The Indiana Constitution (Art. 16) sets a high bar for adoption of constitutional amendments. The legislature must approve a proposed amendment by a majority in each house, and it must do so in two successive sessions. Only then can voters decide the outcome in a general election.
Last year the House failed to pass a super-DOMA amendment the second time around. Although the state Senate Judiciary Committee approved SJR 13 today, odds of success seem doubtful. The vote was close - 6 to 4 - and participants, including African Americans, objected that the proposed amendment would constitutionalize discrimination. According to WIBC.com, "[t]here's been no indication" that companion resolutions in the state House (H.J.R. 5 and H.J.R. 7) will receive a hearing.
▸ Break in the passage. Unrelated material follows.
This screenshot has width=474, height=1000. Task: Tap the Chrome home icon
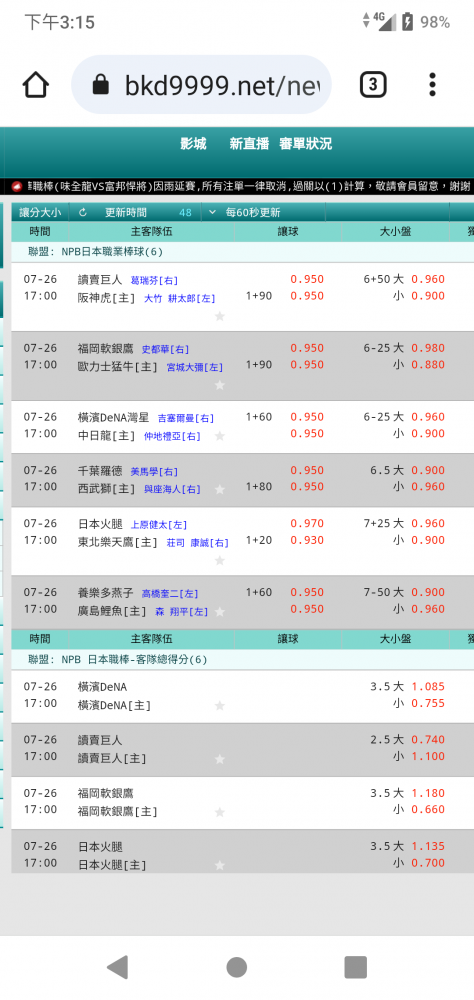[x=36, y=85]
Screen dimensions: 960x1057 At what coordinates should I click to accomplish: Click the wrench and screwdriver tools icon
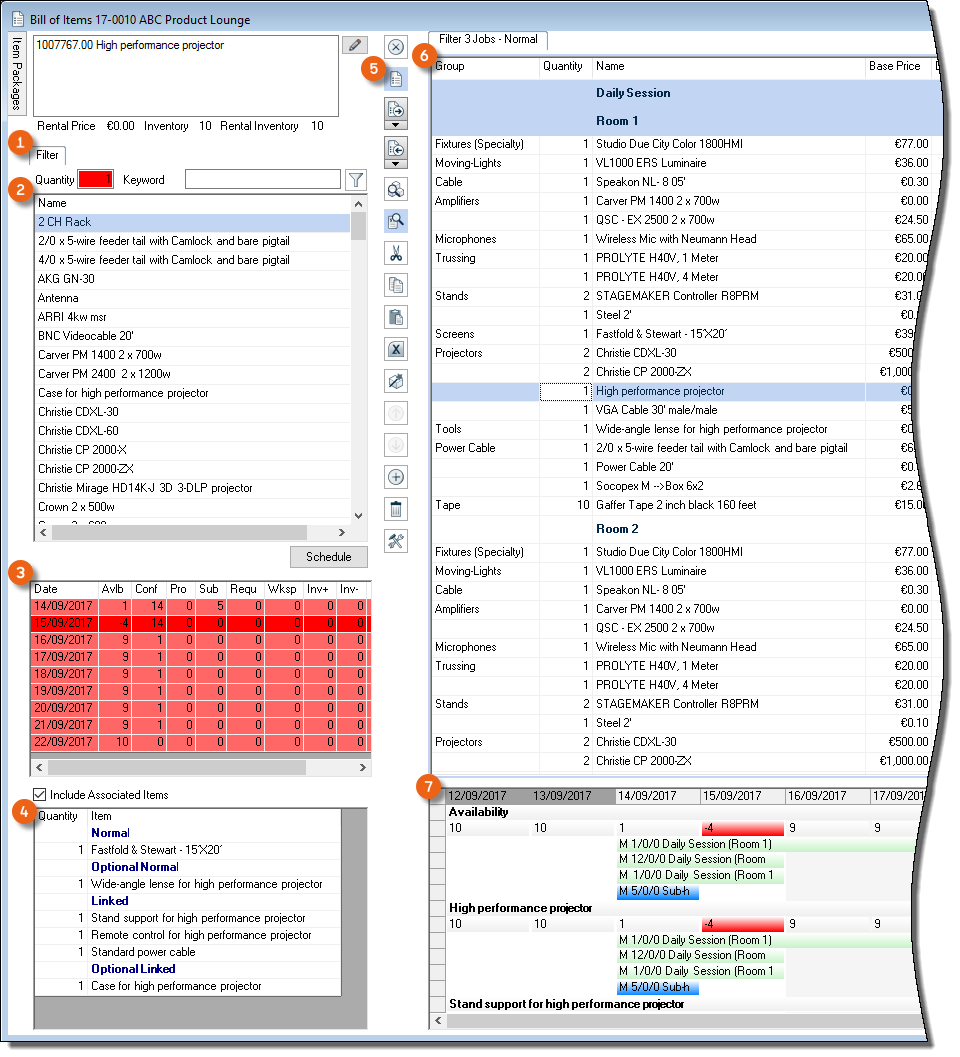coord(396,541)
Attorney Jim Bopp, Jr., helped draft SJR 13. Last year he filed a federal lawsuit on behalf of Protect Marriage to challenge donor disclosures under California campaign finance law. (See this NY Times article.) He also represents a witness for Prop. 8 proponents in the Perry trial. As WBIC.com reports,
He notes several state Supreme Courts, most recently Iowa, have overridden laws like Indiana's, and contends opposition to a constitutional amendment amounts to an invitation to Indiana gay-rights group to go to court until they obtain a similar result.For more on Bopp's testimony, see this post by another hearing participant, Michael Walleck, who testified on behalf of the Indianapolis Jewish Community Relations Council. Walleck is a board member of Indiana Equality.